Matheus Leitão Netto

Vozes dissonantes

22 / junho / 2017

FOTO: KAORU/CPDoc JB

A impressão de longe, tanto tempo passado, é a de que a geração dos meus pais era algo monolítico e que todos pensavam da mesma forma. Engano. Nos anos 1972 e 1973, o movimento de rua já havia terminado. Os sequestros e assaltos a banco também. O milagre econômico, a propaganda maciça e o apelo ao “patriotismo” alienavam a maioria dos jovens. O AI-5 calara a maioria das vozes. 

É nesse silêncio que um grupo pequeno no Espírito Santo decide manter um movimento improvável, incluindo meus pais: Marcelo Netto e Míriam Leitão. É nesse contexto que a história de Em nome dos pais se passa. Por isso, digo no livro que eles pareciam alienígenas. 

Gal Costa lançara seu Fa-Tal – Gal a todo vapor em novembro de 1971. O disco estourou, quebrando o silêncio imposto pelo regime.

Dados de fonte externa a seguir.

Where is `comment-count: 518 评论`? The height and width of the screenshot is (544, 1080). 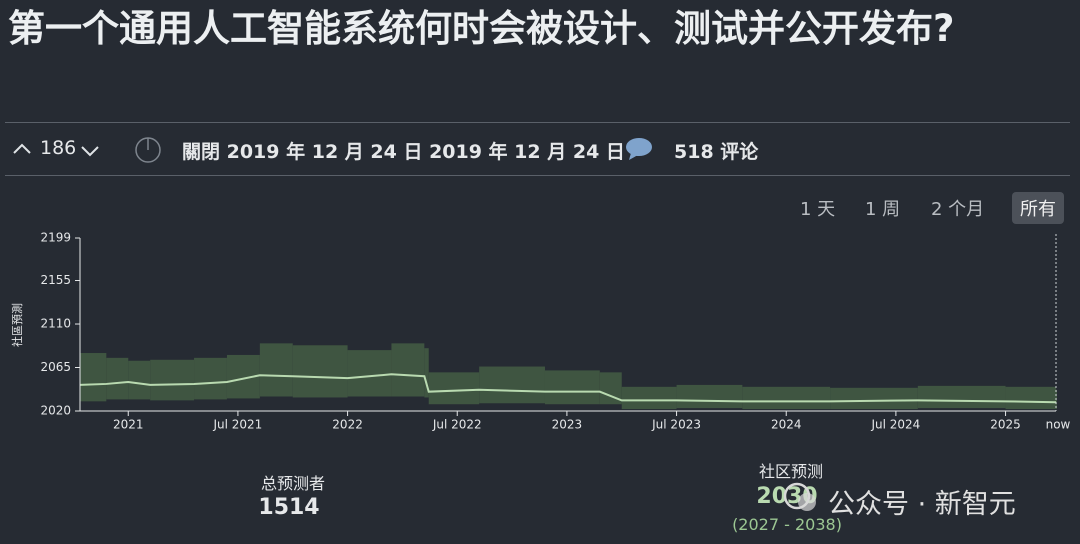 comment-count: 518 评论 is located at coordinates (716, 150).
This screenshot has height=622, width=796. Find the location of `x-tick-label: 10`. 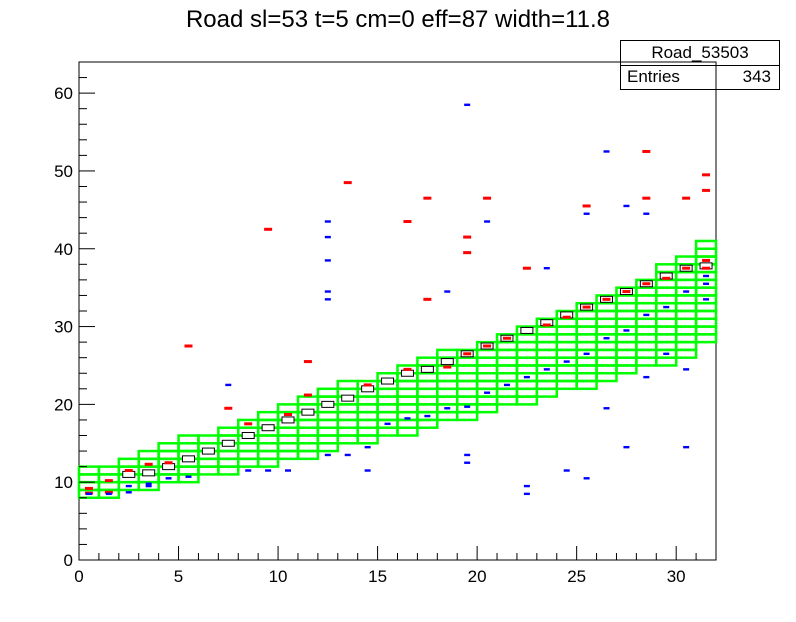

x-tick-label: 10 is located at coordinates (278, 576).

As músicas de Gal tinham versos fortes, e sua voz cristalina como água era um protesto lírico e triste: “No fundo do peito esse fruto, apodrecendo a cada dentada”, ou “Oh, sim, eu estou tão cansada, mas não pra dizer que eu não acredito mais em você”, ou “Assum preto, seu cantar é tão triste quanto o meu”.

 

 
O ambiente era o terror do governo Emílio Garrastazu Médici, o pior do regime militar e no auge de sua força. 

Eu os descrevo solitários, andando nas ruas, escrevendo nas paredes alguns recados como “Abaixo a ditadura” ou fazendo reuniões secretas com um importante diretor da União Nacional dos Estudantes. Reunião é modo de dizer, porque apresento um encontro do meu pai com o então líder estudantil Ronald Rocha, com tudo o que um contato clandestino tem: andavam e conversavam por vários quarteirões de Copacabana olhando para os pés.

Havia poucas válvulas de escape, e a maioria nem entendia o que estava de fato acontecendo no país. Mesmo na universidade. Por isso cada ato era tão valioso. Como fazer uma greve universitária num momento assim? Meu pai, Marcelo, conseguiu liderar uma greve na medicina da Universidade Federal do Espírito Santo. 

Certa vez, Míriam foi fazer sua primeira ação na rua com uma fita-cola. Tinham, ela e uma colega, que passar um algodão molhado atrás e pregar. E passaram. E colaram. Mas um agente da área de inteligência percebeu o movimento e foi se aproximando até que, pimba! Segurou o braço de minha mãe. Ela gritou pedindo socorro, fazendo-se de vítima. Virou uma confusão. O homem soltou e elas correram.

Na ditadura, quatro anos fizeram uma enorme diferença de clima e ambiente. Quem viveu 1968 viu passeatas, manifestações, o movimento de rua. De certa forma havia esperança. Em 1972 era outra história, e é essa que conto em nome dos meus pais e dos amigos deles de Vitória. Eles eram poucos.